• EXERCISE PROMPT
Quote the material verbatim from the line containing "The height and" through the end of the material, inclusive, and omit the pictures.

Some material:

▼

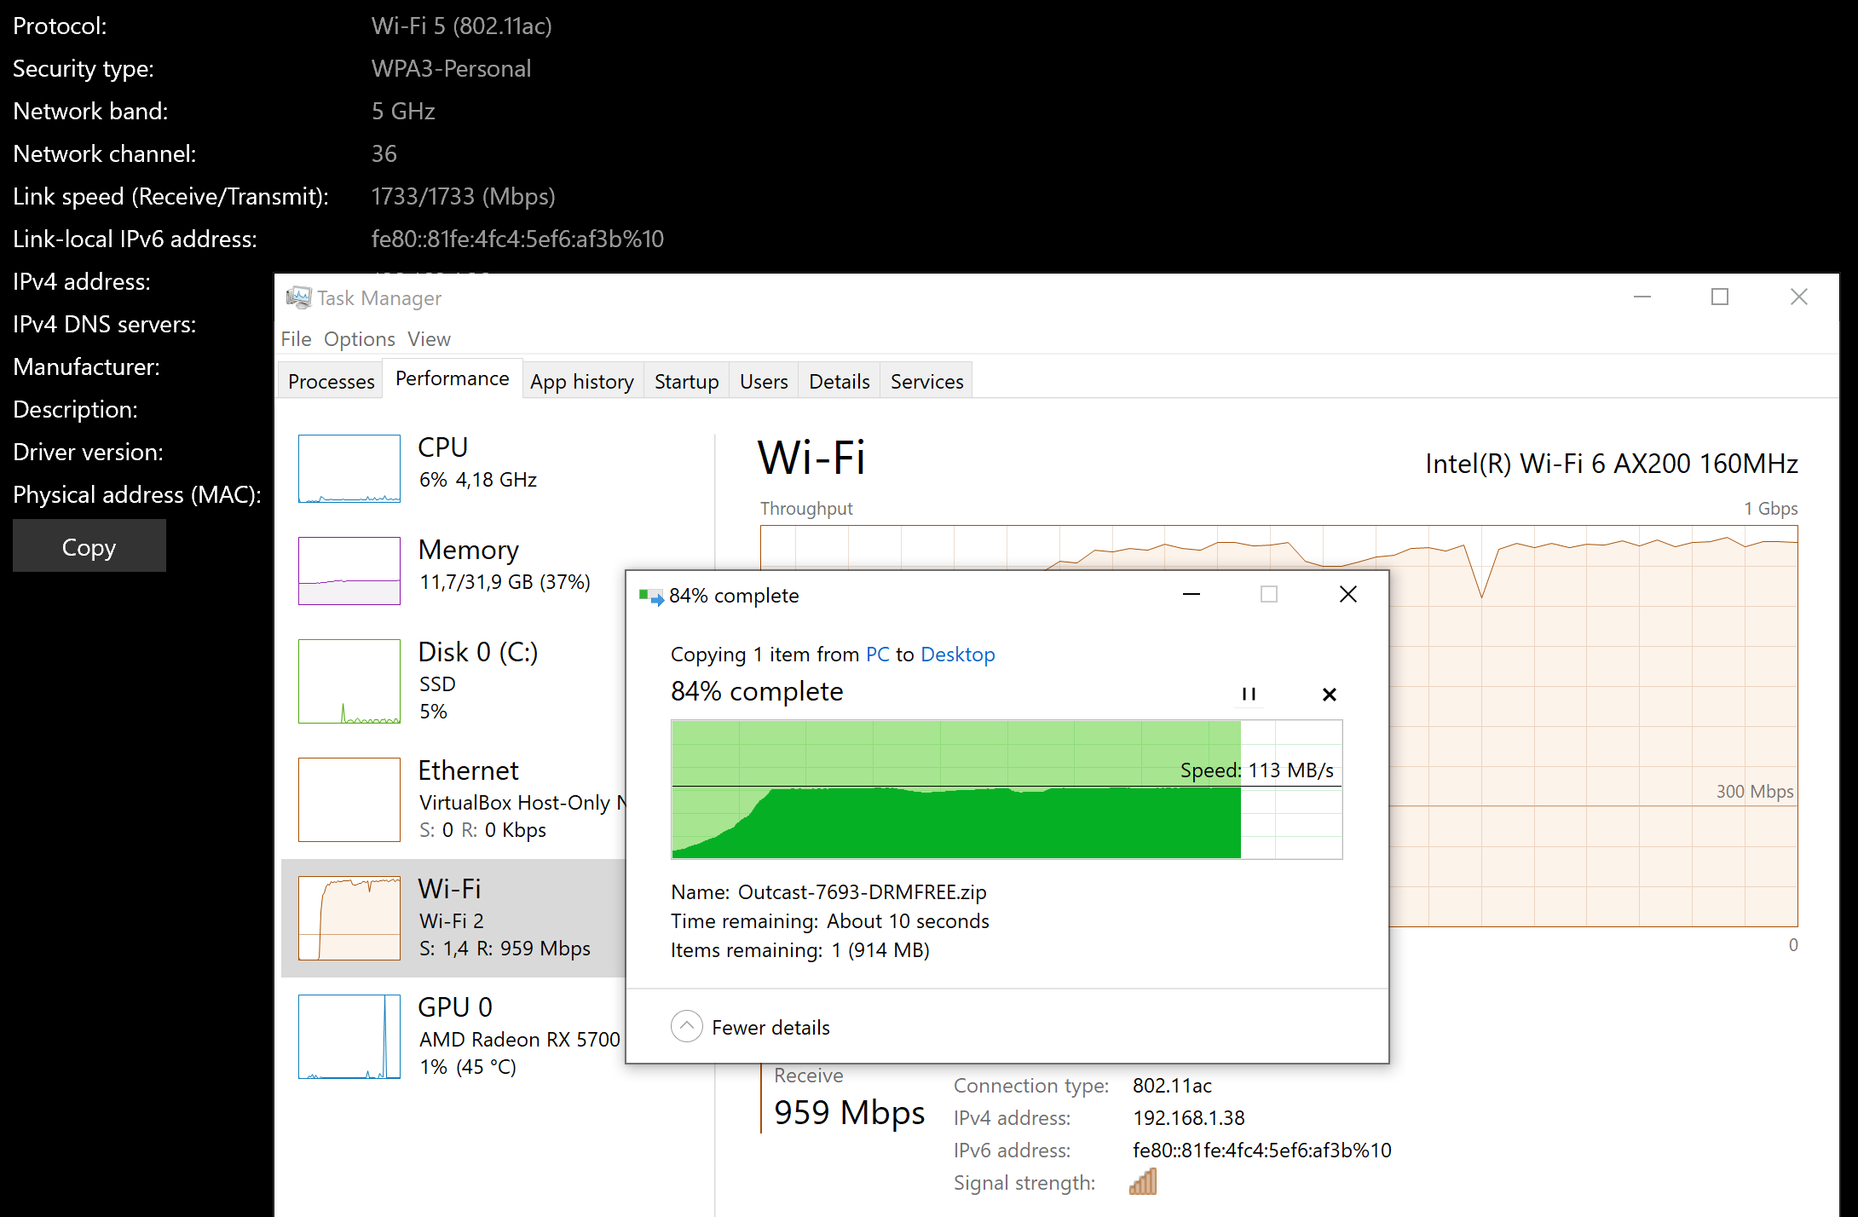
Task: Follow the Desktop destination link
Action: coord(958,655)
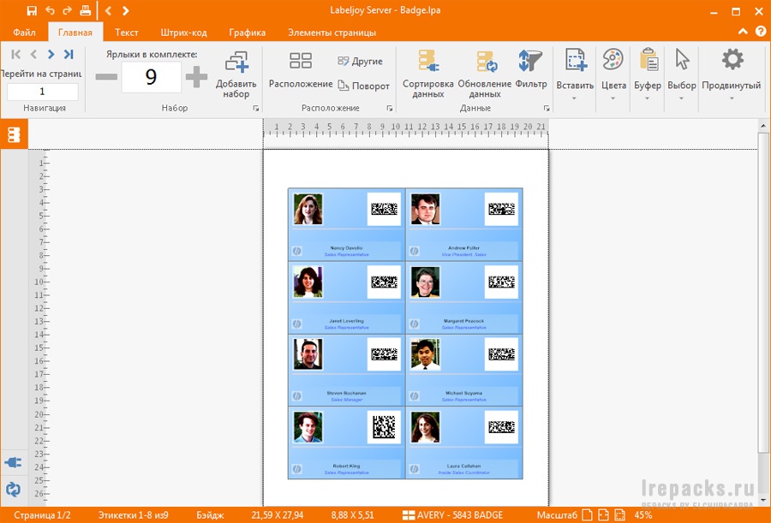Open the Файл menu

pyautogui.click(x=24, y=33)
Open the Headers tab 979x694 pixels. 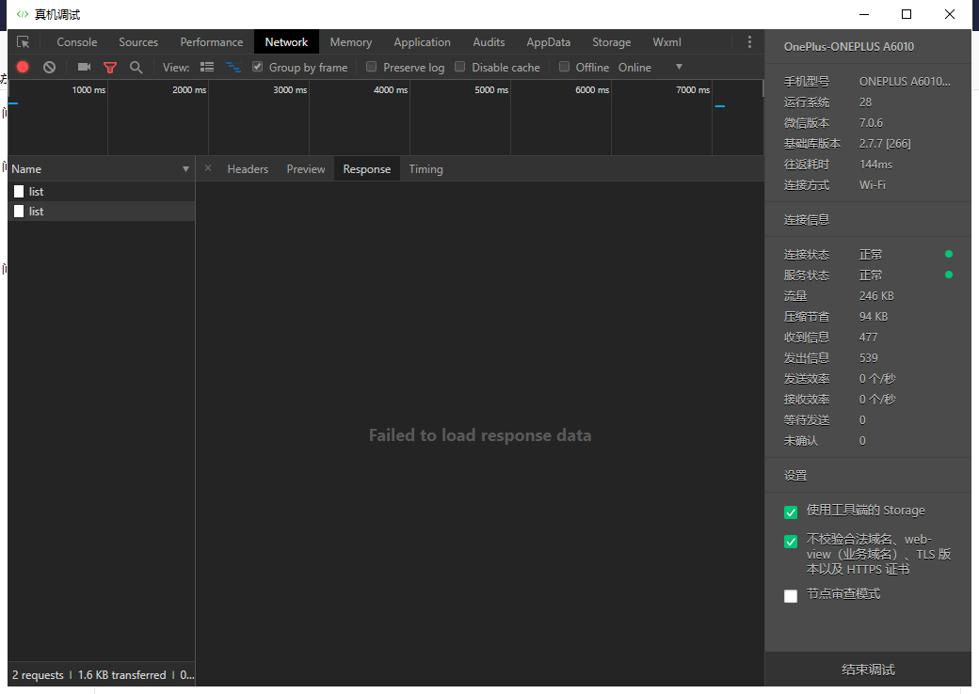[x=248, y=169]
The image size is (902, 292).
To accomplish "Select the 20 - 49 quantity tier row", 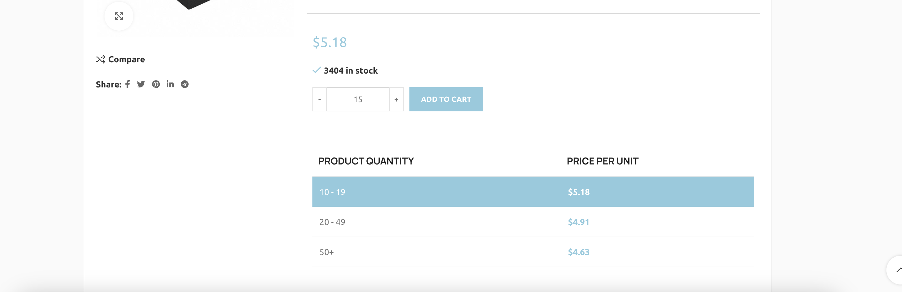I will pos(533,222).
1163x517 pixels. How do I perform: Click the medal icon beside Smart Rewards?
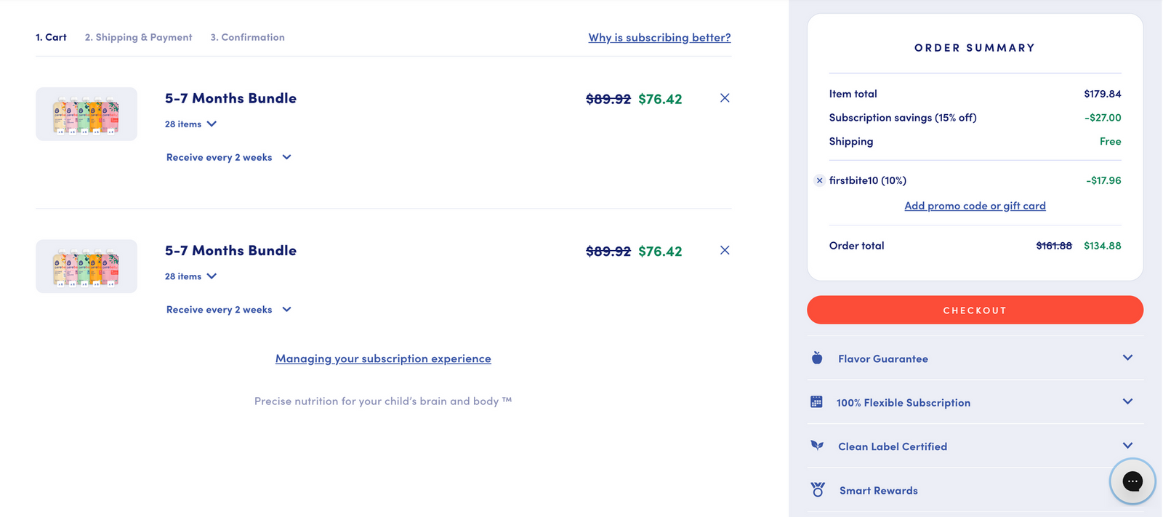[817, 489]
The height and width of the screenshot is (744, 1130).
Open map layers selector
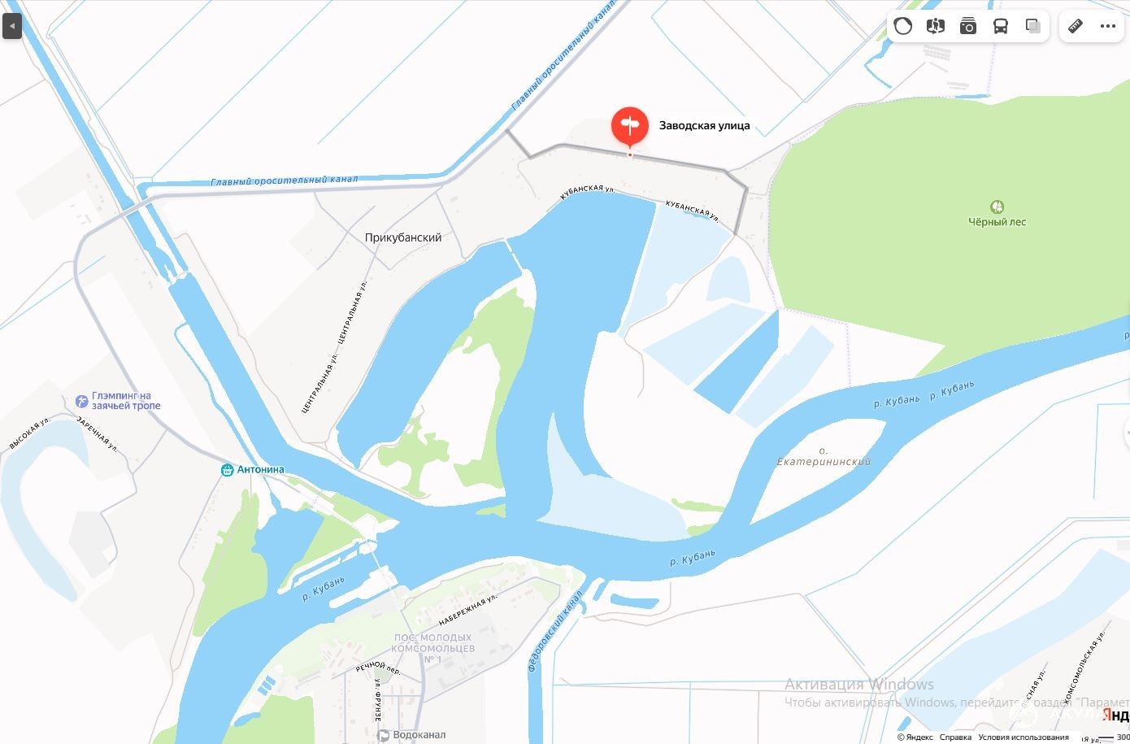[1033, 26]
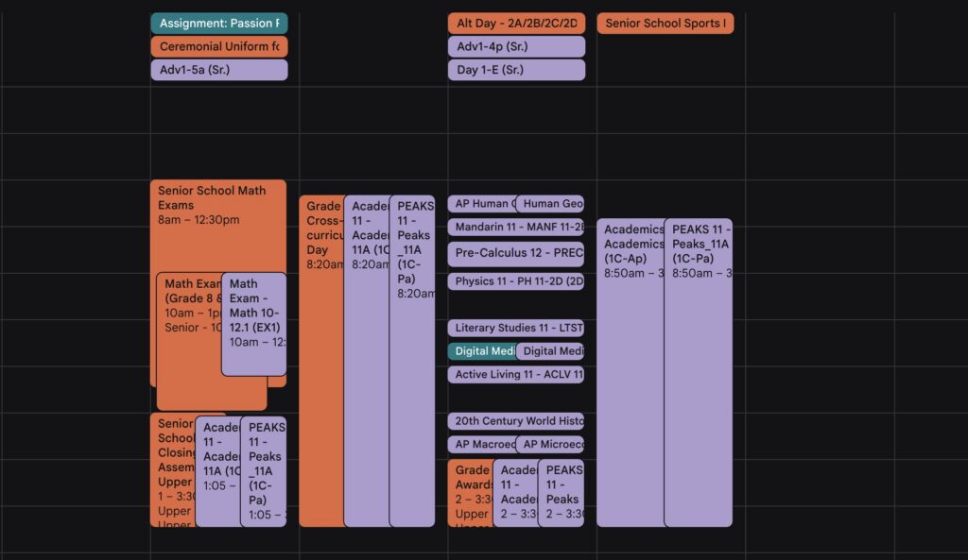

▲

• FINAL RESULT
The height and width of the screenshot is (744, 1130).
Open map layers selector
[1033, 26]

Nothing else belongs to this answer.